The areas of data and content governance

The areas of data and content governance

First, data mapping involves data transformation, such as setting a standard Date format like MM-DD-YYYY for all your databases. Data cleaning like this can be a project itself so it is often counted separate from data mapping. Second, data mapping is considered a phase of data modeling. Data models are the framework of data maps. A data model is like an outer-shell that shapes how data flows through your systems. Data professionals and business stakeholders work together to decide what data models look like. Once they decide on data models, data mapping begins. Analysts or stewards fill in those frameworks with organized data. These data projects are all part of the modern governance workflow.

The intersection between data mapping and data prep

Gif of data being quickly grouped by common characters in Tableau Prep Builder

Data mapping can involve data prep work. Data pros have to ensure the databases are ready before merging them together and mapping them to their final destination.
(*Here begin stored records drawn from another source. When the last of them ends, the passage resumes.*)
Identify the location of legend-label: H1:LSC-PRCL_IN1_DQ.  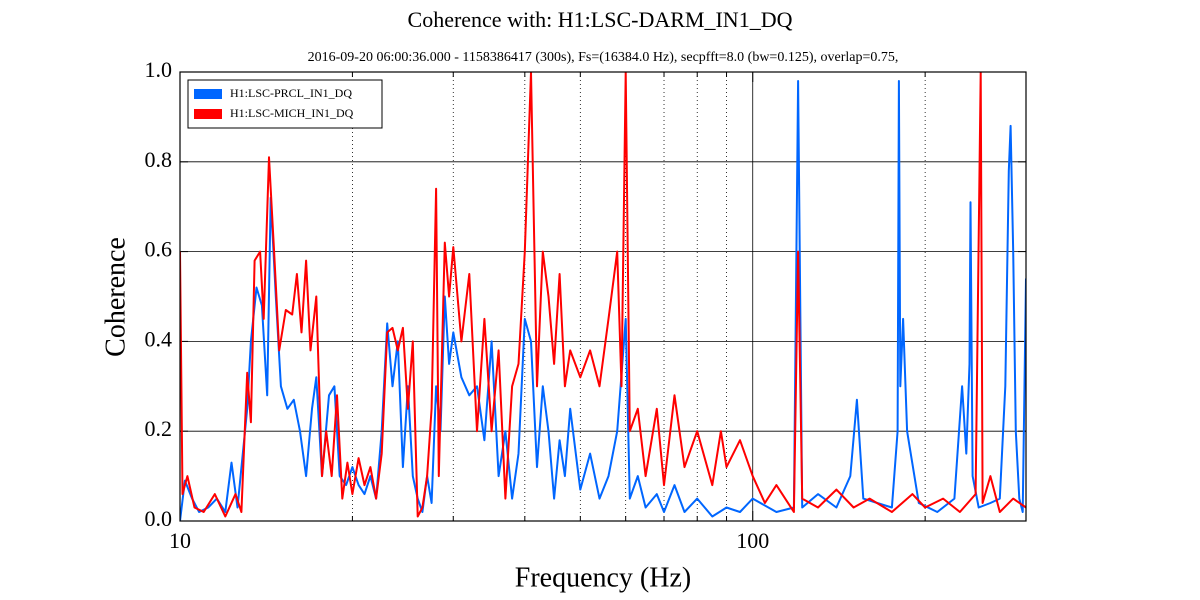
(291, 93).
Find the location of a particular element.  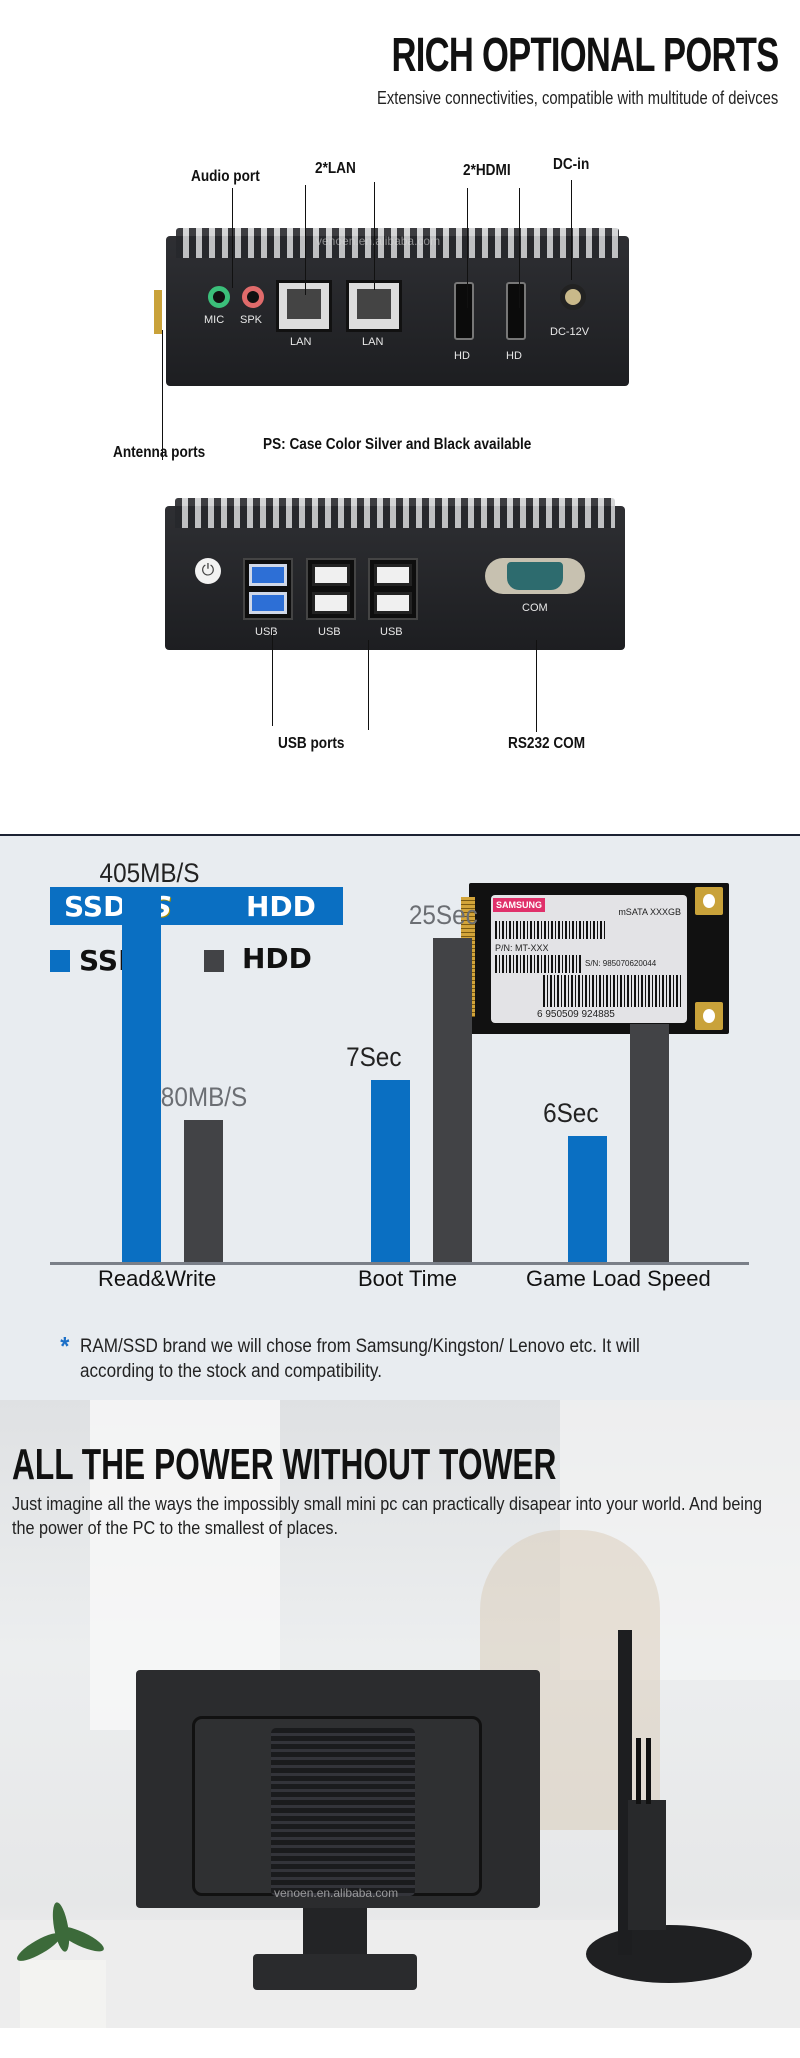

speaker-jack is located at coordinates (253, 297).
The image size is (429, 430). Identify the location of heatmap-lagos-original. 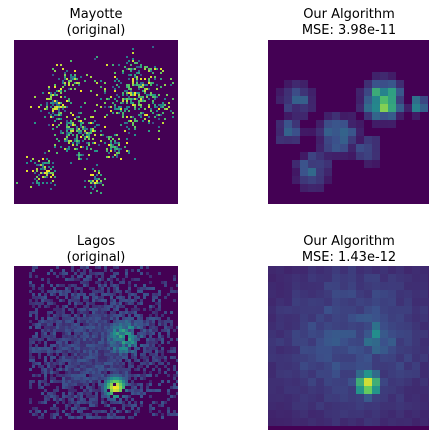
(96, 348).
Data prep doesn’t need to be a manual process either. Tableau’s Prep Builder helps streamline data cleaning at any coding skill level. Like automated data mapping tools, Prep involves drag-and-drop features in a visual interface but also supports Python and R integrations for advanced techniques and custom code.
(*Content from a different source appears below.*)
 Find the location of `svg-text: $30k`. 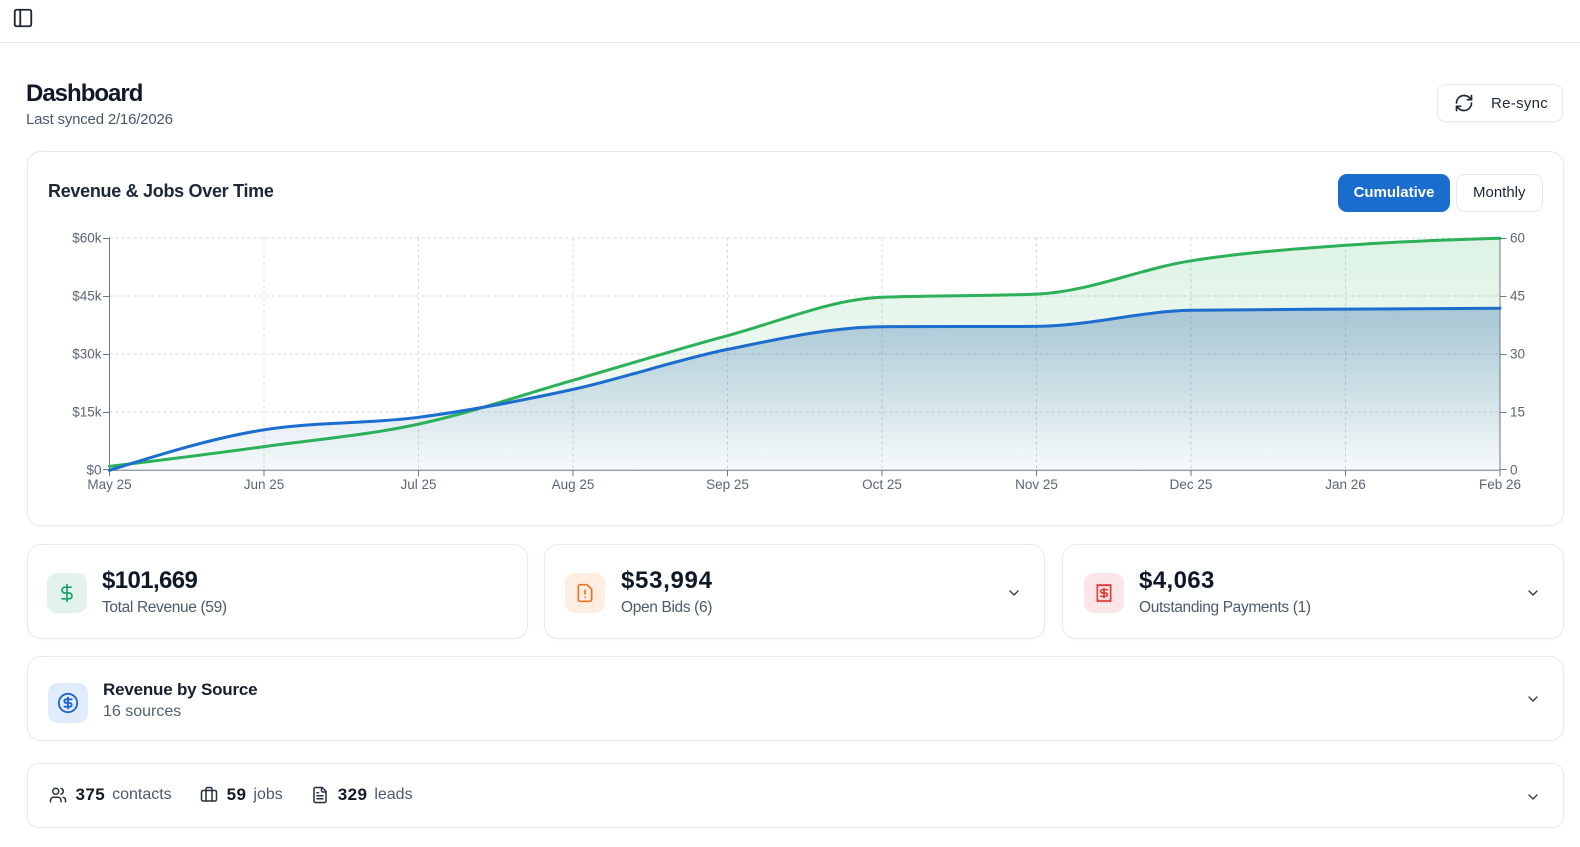

svg-text: $30k is located at coordinates (87, 354).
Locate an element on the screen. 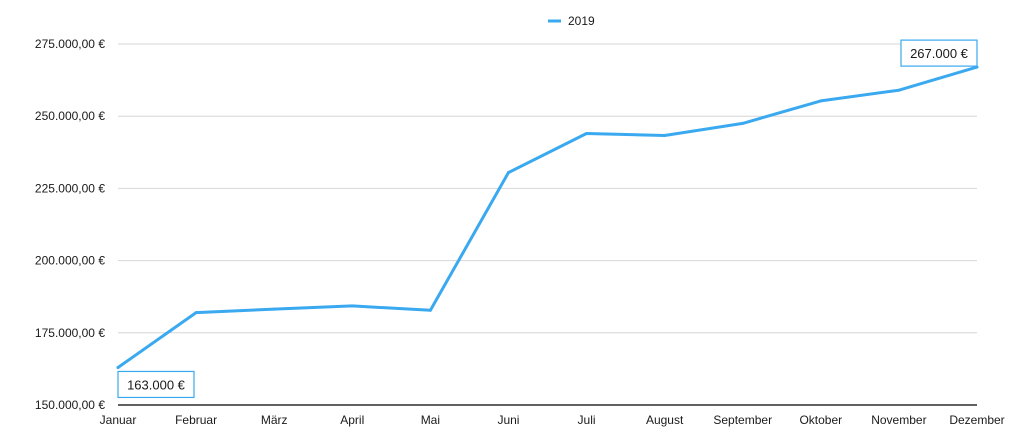 This screenshot has height=440, width=1024. x-tick-label: Januar is located at coordinates (118, 420).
What you need for a data mapping template

You may have trouble visualizing what the process of data mapping looks like, but following this simple outline will reveal how values and attributes are matched. Documentation is also very important to maintain your data map over time so here are the required variables to document that will ensure a successful outcome:

  • The name of the Source database tables that you will transform or join together
  • The name of the Destination or Target database where the information will live after transformation or transfer
  • The columns or values of the data tables you are mapping (Name in SourceDatabase, StudentName in TargetDatabase)
  • Know the final format of the data after you transform or move it
  • What will trigger the data transfer or data integration of the databases
  • When and how often automation flows will run, and how to troubleshoot failure

This template can be in a simple spreadsheet to share with others and sets the standard moving forward. Now get started and take this important step in data management to start developing a data culture in your company where all information is accounted for, but not duplicated.